Onto the tongue-in-cheek question of my title: would the Buddha sign up to Facebook, or Instagram, or even TikTok? Of course, the Buddha isn’t pushed around by his compulsions in the way that I am. He wouldn’t worry about being sucked in by red notifications or gossip; he’d be able to take it or leave it. Maybe I can imagine him getting a bit weary at people’s comments on his posts sometimes, or perhaps having a disagreement with Ananda about whether or not known trolls should be accepted into his Facebook group. No, that doesn’t feel right. He’d have a media team to whom he could entrust all that. They’d write down his snappier quotes and create fancy shareable graphics, growing his newsletter list and booking him for Zooms with other famous teachers. Social media would both increase his reach and become a beast in its own right, not quite always reflecting his views in a way that he’d approve of, and not quite giving people the embodied and idiosyncratic experience of authentic Dharma transmission.
I don’t believe that Facebook, Twitter, Instagram, or any of the other social media services are bad places in and of themselves. They are designed to be addictive and some of us succumb—just like we succumb to a greater or lesser degree to the temptations of shopping, alcohol, gambling, or busyness. Some people can use social media to look at photos of their grandchildren or to connect with local recycling groups without any issues at all. Most of us have a more mixed relationship, and some of us, like me, are better off abstaining completely. The Buddha knew of the dangers of fairgrounds and he warned us to be careful in them.
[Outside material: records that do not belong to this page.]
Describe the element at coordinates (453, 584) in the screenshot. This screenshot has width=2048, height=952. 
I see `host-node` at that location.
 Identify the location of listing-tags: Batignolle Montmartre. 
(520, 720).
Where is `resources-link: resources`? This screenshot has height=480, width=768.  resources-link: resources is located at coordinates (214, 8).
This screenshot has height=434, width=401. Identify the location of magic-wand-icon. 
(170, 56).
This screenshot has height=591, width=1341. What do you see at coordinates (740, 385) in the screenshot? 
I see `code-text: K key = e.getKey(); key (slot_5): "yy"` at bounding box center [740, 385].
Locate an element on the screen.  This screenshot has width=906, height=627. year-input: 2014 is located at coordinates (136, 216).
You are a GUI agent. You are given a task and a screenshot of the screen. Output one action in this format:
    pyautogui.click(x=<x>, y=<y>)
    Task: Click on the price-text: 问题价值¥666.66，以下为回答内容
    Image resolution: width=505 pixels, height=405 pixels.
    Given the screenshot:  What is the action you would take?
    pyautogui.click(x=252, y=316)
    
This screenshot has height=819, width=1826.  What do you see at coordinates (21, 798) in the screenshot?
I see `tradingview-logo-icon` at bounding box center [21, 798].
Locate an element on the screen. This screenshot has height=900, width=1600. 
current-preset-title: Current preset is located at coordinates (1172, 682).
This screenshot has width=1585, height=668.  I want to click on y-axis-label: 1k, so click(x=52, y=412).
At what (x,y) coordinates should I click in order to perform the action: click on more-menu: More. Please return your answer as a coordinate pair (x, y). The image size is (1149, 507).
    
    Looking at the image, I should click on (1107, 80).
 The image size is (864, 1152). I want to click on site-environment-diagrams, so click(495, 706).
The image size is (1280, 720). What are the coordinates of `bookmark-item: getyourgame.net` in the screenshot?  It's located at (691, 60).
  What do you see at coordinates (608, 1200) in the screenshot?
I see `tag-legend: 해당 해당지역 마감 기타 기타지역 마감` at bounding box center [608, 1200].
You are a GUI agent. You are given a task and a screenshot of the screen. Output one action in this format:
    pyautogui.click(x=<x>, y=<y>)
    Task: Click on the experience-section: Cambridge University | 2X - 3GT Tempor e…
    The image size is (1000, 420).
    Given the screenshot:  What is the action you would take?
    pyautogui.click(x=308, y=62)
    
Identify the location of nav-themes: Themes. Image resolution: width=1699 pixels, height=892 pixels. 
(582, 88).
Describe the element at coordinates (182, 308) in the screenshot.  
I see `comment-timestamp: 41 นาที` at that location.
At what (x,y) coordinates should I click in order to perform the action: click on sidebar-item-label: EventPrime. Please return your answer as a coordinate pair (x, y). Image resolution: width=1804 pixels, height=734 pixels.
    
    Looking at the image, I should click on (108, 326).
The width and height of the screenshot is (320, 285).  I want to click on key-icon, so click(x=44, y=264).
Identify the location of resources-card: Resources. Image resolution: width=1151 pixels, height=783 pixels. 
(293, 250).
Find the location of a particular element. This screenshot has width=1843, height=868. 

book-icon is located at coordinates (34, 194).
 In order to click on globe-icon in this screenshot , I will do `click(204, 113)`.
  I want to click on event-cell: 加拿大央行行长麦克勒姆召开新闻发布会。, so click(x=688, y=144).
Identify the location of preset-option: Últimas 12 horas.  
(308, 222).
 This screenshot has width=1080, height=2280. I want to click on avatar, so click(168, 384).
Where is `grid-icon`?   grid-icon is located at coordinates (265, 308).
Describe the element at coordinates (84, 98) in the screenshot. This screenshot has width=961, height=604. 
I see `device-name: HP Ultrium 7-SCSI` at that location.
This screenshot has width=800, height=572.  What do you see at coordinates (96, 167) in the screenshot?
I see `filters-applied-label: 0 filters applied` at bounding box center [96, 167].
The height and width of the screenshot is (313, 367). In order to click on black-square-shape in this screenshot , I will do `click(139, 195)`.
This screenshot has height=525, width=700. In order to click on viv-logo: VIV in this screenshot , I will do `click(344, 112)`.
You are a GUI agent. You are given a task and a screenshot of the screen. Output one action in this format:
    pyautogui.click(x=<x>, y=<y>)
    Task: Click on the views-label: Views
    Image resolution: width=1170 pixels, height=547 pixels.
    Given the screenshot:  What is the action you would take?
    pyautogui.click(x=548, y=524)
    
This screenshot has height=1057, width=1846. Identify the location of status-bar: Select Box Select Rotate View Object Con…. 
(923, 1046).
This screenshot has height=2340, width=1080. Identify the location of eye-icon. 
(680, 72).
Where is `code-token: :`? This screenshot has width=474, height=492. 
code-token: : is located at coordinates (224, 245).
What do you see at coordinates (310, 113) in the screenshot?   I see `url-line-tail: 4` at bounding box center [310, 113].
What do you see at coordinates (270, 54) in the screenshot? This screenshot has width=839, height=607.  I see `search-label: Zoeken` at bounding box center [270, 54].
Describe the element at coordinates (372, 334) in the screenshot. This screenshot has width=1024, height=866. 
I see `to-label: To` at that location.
We are also told that there is a Buddha in every hell realm. Like Ksitigarbha, some of us are called into dangerous or difficult environments where we can be a force for good. We risk the dangers of disease or war to help people in need, or we return to the bars as an alcoholic in recovery to pass the message on to others. A lot of people spend a lot of time in the alternate worlds of social media, and there are many opportunities there for skillfully spreading the Dharma.
Will I ever return? Who knows—never say never! Today I am happy to be connecting with people in different ways, and grateful to have some time and attention back. I am also grateful for the myriad ways in which we can connect with the Buddha’s teachings, online and offline, through Zoom and the practice sessions we hold in the temple garden, through the Earth’s wisdom. For the Buddha it’s all the same: bombu beings trying their best, and some with little dust in their eyes, aching to hear the Dharma. Wherever we are and whatever we’re doing, we only have to open our hearts and the Dharma will flood in.